Purdue’s settlement scenario may get lawyers in both sets of negotiations talking about hard numbers, said Carl Tobias, a University of Richmond law professor in Virginia who teaches about product liability.
“For the deeper-pocket defendants, this will be seen as a starting point,” Tobias said. “While it’s going to be very difficult to apportion financial blame for the opioid mess, the governments will be seeking multibillions from some of these defendants and definitely more than $12 billion from others.”
At the same time, the Purdue deal could become a “ceiling” for some of the smaller opioid companies, who also face bankruptcy because of the threat of billions in damage awards, said Jean Eggen, a Widener University law professor who specializes in mass-tort law.

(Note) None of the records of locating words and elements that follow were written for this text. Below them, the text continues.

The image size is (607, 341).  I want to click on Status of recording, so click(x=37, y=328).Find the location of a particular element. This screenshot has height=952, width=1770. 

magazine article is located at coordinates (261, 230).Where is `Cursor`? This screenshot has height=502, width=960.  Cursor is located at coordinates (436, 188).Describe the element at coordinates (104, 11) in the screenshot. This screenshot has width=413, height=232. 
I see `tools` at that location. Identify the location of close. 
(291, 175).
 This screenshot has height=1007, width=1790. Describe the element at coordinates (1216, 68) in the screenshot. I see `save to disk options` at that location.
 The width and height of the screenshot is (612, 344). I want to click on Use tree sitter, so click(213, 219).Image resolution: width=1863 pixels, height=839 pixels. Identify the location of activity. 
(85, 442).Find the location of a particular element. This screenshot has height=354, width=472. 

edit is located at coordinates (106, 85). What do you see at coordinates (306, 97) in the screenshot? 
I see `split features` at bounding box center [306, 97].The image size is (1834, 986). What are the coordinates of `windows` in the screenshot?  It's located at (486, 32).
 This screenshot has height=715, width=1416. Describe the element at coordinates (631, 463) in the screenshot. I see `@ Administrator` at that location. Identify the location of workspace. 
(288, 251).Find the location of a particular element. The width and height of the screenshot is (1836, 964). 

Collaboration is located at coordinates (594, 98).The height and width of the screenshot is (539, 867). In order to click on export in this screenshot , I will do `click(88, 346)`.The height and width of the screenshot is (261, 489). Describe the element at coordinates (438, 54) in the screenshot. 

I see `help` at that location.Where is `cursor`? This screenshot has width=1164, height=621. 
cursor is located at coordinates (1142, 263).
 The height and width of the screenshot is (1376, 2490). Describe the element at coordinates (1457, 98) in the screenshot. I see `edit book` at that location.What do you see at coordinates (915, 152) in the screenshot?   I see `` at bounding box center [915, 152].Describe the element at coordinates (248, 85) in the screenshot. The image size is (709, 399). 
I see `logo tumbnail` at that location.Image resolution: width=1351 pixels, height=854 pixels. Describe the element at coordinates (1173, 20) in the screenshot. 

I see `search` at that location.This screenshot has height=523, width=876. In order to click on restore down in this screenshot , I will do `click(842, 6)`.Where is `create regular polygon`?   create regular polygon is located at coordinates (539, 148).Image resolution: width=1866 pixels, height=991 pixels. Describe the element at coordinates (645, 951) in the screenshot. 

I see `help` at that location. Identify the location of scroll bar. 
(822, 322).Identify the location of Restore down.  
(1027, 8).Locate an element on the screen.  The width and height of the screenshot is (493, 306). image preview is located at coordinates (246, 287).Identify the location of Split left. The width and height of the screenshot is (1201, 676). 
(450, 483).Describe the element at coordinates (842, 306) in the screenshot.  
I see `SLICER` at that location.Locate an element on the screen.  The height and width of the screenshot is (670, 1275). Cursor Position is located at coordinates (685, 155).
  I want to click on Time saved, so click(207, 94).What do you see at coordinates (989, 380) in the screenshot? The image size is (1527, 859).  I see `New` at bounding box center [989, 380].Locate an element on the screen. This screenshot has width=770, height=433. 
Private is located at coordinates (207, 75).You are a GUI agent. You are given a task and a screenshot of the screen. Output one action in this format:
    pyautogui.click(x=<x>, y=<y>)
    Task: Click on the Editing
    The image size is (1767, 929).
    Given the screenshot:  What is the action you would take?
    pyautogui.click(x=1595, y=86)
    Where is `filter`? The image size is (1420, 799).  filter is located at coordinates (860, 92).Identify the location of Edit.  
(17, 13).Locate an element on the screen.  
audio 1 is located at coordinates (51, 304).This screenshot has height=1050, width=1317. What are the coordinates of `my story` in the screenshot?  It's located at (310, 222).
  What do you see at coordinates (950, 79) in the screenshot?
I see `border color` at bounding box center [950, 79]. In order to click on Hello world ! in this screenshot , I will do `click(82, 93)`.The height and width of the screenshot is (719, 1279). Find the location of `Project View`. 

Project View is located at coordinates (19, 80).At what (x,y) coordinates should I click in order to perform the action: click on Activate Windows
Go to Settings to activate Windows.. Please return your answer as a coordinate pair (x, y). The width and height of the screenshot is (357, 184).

“Some of the smaller companies won’t be able to get near that figure individually,” Eggen said. “It’s very complicated trying to figure out how much some companies can and should pay in these cases.”
While the cities and counties’ legal teams are backing the current Purdue deal with gusto, about half the states are spurning it on the grounds it doesn’t provide enough funds to recoup tax dollars spent targeting the epidemic. They also say it lets the Sackler family off the hook with not enough of a financial penalty.
Some attorneys general, such as Massachusetts’s Maura Healey, have accused some of the Sacklers of personally pushing Purdue executives to illegally market OxyContin to reap billions in ill-gotten profits. “Eight people in a single family made the choices that caused much of the opioid epidemic,” Healey said in court filings.
Almost 400,000 people died from opioid overdoses in the U.S. from 1999 to 2017, according to the U.S. Centers for Disease Control and Prevention. While fatalities from prescription pills have leveled off, deaths from illegal heroin and synthetic opioids have skyrocketed.
“Some of the AGs want a bigger pound of flesh from the Sacklers,” Tobias added. “It’s become a moral and political issue for many of them.”
The case is In Re National Prescription Opioid Litigation, 17-md-2804, U.S. District Court, Northern District of Ohio (Cleveland).